How length unit conversion works
Every conversion on this page is performed by converting the source value to meters first, then dividing by the target unit's meter equivalent. For example, to convert 5 miles to kilometers: 5 × 1609.344 = 8046.72 m ÷ 1000 = 8.04672 km. All conversion factors are exact international definitions; no approximations are used in the calculation.
Results are rounded to 6 significant figures. For astronomical units
(light-years, parsecs, angstroms) or sub-atomic sizes, the result is shown in scientific
notation (e.g., 9.46073 × 10¹⁵).
Common length conversions
| Value | Result |
|---|---|
| 1 cm | 0.393701 in |
| 5 cm | 1.96850 in |
| 10 cm | 3.93701 in |
| 30 cm | 11.8110 in |
| 100 cm | 39.3701 in |
| 1 m | 3.28084 ft |
| 5 m | 16.4042 ft |
| 10 m | 32.8084 ft |
| 100 m | 328.084 ft |
| 1 km | 0.621371 mi |
| 5 km | 3.10686 mi |
| 10 km | 6.21371 mi |
| 42.195 km (marathon) | 26.2188 mi |
| 1 ft | 0.3048 m |
| 6 ft | 1.8288 m |
| 1 mi | 1.60934 km |
| 1 in | 2.54 cm |
| 1 yd | 0.9144 m |
| 1 nmi | 1.852 km |
The metric system
The metric system uses powers of ten, making conversions between metric units straightforward.
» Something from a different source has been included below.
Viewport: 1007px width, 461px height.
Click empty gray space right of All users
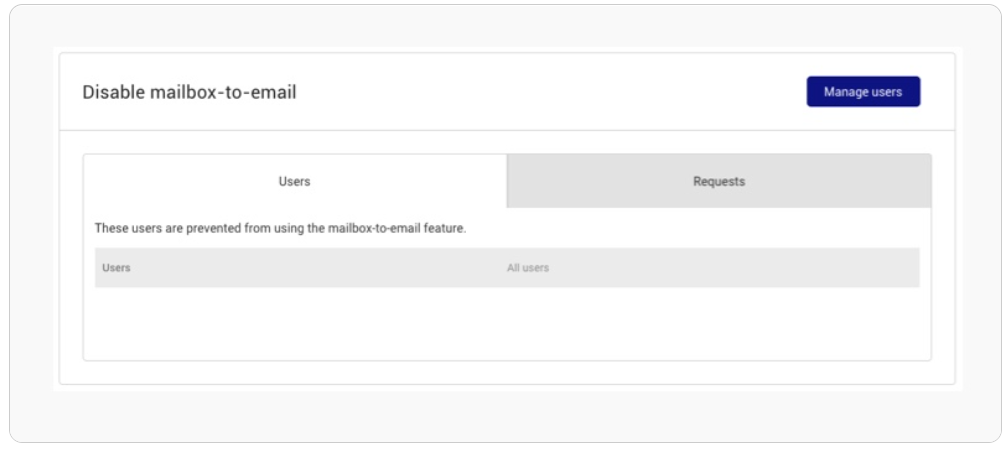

The base unit of length is the meter. A kilometer is 1,000 meters, a centimeter is 1/100 of a meter, and a millimeter is 1/1,000 of a meter. The metric system is the international standard and is used by the vast majority of countries worldwide for everyday measurement.
Imperial and US customary units
The imperial system (used primarily in the United States) has less regular relationships between its units. There are 12 inches in a foot, 3 feet in a yard, and 1,760 yards (5,280 feet) in a mile. The US survey system uses very slightly different foot and mile values for land surveying, but the differences are negligible for everyday use and this converter uses the international values.
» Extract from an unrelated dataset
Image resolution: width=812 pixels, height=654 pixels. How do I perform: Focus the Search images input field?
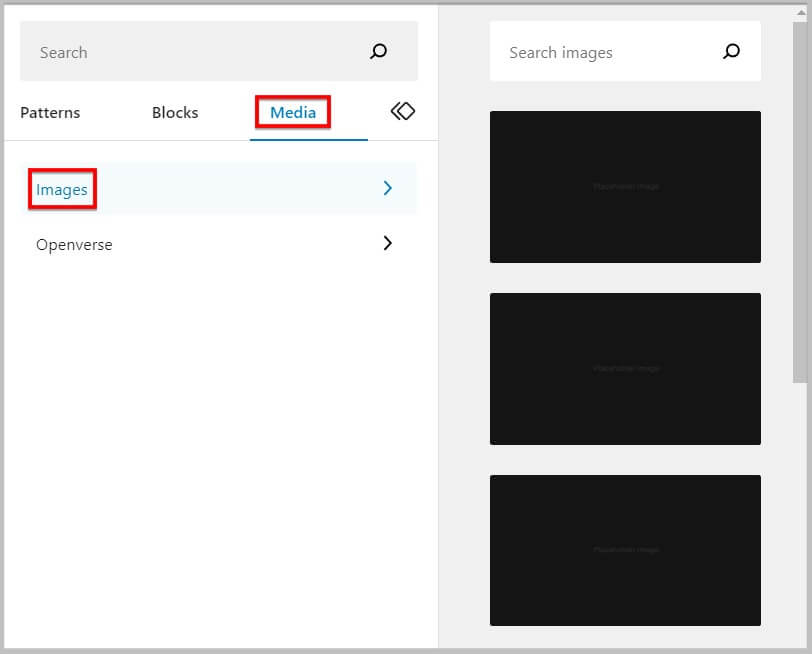pyautogui.click(x=600, y=52)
Nautical miles and aviation
A nautical mile (nmi) is exactly 1,852 meters, defined as one arc-minute of latitude along any meridian of the Earth. This makes nautical miles particularly useful in navigation: a course change of one degree of latitude covers exactly 60 nautical miles. Knots (the speed unit in maritime and aviation contexts) are nautical miles per hour.
Astronomical units
For distances beyond our solar system, metric prefixes become unwieldy. Astronomers use:
- Light-year (ly): the distance light travels in one year in a vacuum: approximately 9.461 × 10¹⁵ meters.
- Parsec (pc): the distance at which one astronomical unit subtends one arc-second: approximately 3.086 × 10¹⁶ meters, or about 3.26 light-years.
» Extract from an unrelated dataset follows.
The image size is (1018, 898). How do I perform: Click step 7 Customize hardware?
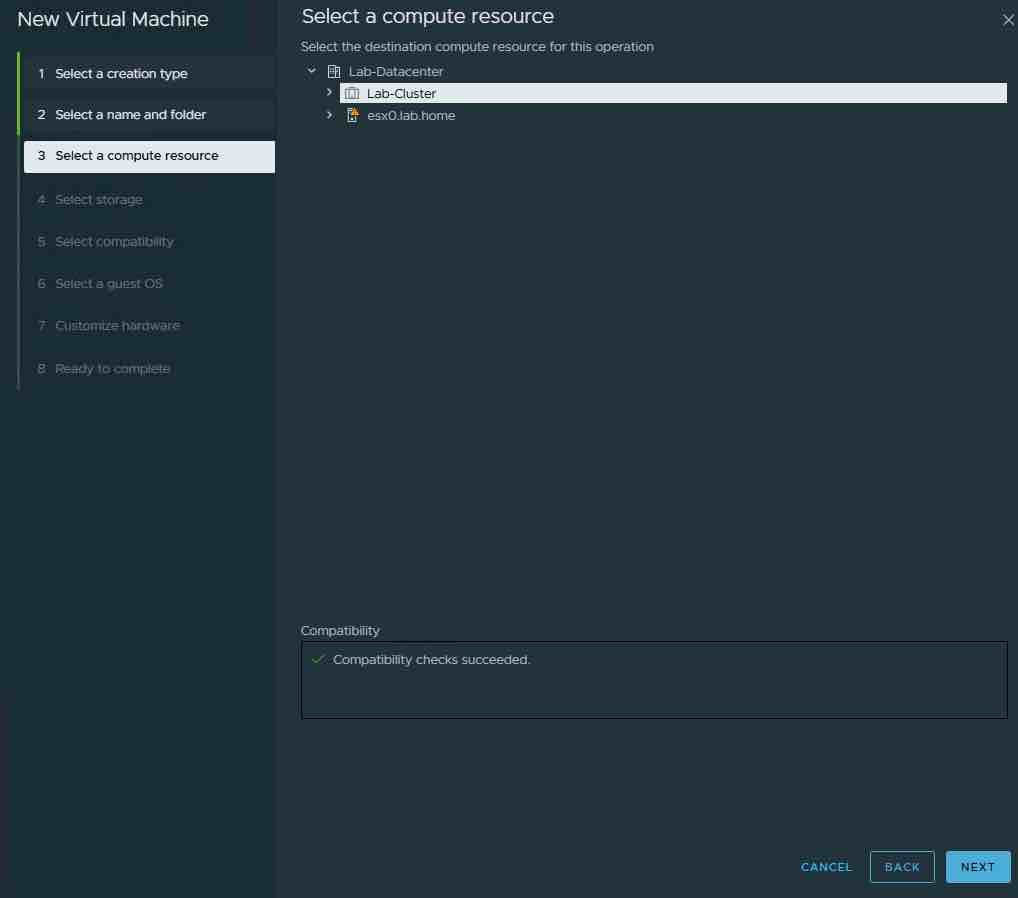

The nearest star to Earth (Proxima Centauri) is about 1.3 parsecs (4.24 light-years) away. The Milky Way galaxy is about 30,000 parsecs in diameter.
Sub-atomic lengths
- Micron (µm): 10⁻⁶ meters. Used in manufacturing tolerances, cell biology (a human red blood cell is 6–8 µm), and semiconductor process nodes.
- Angstrom (Å): 10⁻¹⁰ meters. Used in chemistry and crystallography to express atomic radii, bond lengths, and crystal lattice spacings.
Metric prefix mnemonic
To remember the metric prefixes in descending order - kilo, hecto, deca, (base), deci, centi, milli - use the mnemonic:
"King Henry Died (By) Drinking Cold Milk" (Kilo · Hecto · Deca · Base · Deci · Centi · Milli)
Extending further in both directions: mega (10⁶), giga (10⁹), tera (10¹²) on the large side; micro (10⁻⁶), nano (10⁻⁹), pico (10⁻¹²) on the small side.
Historical origins of common units
- Foot: originally the length of a human foot. Charlemagne standardized it as the length of his own foot in the 8th century; the modern international foot (0.3048 m) was defined by agreement in 1959.
- Meter: defined in 1793 as one ten-millionth (10⁻⁷) of the distance from the equator to the North Pole along the Paris meridian. Today the meter is defined by the speed of light - exactly 1/299,792,458 of the distance light travels in one second.
- Mile: from the Latin mille passuum (thousand paces) - a Roman pace was two steps (~1.48 m), making a Roman mile about 1,480 m. The English statute mile of 5,280 feet was fixed by Parliament in 1593.